New Laws For Legal Firms

law new

In the legal profession, staying ahead of change is an ongoing challenge. One area that can help firms create more value for clients is new law, which encompasses techniques and strategies that may not have been a part of traditional legal practice in the past. New law is a concept that all legal firms should be aware of and explore when the opportunity presents itself.

The New Laws were the result of a reform movement that challenged existing Spanish laws that allowed for the institution of encomienda, or enslavement of conquered Indians. Among the new laws were restrictions on the number of Indians an encomendero could own and rules for treatment of these slaves. The reformers also sought to protect the Indians’ cultures and prevent forced labor and other forms of exploitation.

This bill amends the New York City Charter and Administrative Code to change the name of the Department of Consumer Affairs to the Department of Consumer and Worker Protection, establishes the Office of Labor Standards and the Division of Paid Care as offices within the Department, and updates references to these offices and other agency nomenclature. It also clarifies the Department’s powers to seek restitution on behalf of consumers and workers related to any law under the Department’s jurisdiction.

In addition to requiring companies to include salary ranges in job postings, this legislation would also prohibit stores from charging different prices for the same product based on the gender of the customer. Advocates say this will help combat the “pink tax,” or the extra money that stores charge for products like shampoos that are marketed to women.

This law requires City agencies to provide employees and job applicants with notices regarding student loan forgiveness programs.

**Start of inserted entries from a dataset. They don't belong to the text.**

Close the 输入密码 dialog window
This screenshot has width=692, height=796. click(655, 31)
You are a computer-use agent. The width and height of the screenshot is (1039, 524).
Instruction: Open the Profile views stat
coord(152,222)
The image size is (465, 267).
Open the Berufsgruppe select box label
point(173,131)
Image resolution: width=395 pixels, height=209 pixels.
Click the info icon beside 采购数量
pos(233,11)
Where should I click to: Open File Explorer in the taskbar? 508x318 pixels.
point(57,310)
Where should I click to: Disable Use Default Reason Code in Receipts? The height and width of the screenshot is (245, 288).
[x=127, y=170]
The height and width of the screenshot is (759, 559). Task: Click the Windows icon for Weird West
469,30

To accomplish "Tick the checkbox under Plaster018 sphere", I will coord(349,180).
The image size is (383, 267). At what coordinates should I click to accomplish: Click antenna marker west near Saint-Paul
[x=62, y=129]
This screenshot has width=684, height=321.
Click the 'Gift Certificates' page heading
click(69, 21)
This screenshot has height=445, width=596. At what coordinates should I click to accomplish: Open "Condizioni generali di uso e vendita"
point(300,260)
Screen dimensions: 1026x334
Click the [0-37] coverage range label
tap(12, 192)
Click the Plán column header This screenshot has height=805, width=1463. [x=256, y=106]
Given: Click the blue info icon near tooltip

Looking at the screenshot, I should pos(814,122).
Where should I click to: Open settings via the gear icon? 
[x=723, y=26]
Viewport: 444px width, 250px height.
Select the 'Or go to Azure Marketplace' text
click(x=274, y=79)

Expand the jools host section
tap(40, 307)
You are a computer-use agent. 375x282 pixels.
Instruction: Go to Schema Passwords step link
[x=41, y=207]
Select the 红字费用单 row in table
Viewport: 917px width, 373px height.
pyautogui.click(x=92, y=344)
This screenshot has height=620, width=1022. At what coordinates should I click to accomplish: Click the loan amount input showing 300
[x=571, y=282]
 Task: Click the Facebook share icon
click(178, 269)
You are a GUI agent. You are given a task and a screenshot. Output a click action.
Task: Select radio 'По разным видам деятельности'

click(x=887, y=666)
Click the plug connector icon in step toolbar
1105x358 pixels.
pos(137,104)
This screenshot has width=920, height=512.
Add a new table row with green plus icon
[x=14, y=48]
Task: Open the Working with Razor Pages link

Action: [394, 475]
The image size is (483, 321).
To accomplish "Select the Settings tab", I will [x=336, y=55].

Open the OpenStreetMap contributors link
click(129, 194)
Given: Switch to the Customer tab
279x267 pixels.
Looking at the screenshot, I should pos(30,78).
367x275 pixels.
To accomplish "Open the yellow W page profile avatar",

It will also align the City’s data breach notification requirements with the State’s SHIELD Act.

This bill amends the NYC Charter and Administrative Code to expand paid safe time for victims of family offense matters, sexual offenses, stalking, human trafficking, or domestic violence. It will also increase the maximum amount of leave a victim can receive from 125 days to 175 days, and allow victims to transfer some or all of their leave in exchange for compensation or other considerations. It will also prohibit employers from retaliating against an employee for seeking or exercising protected leave. Read Local Law 199 of 2017.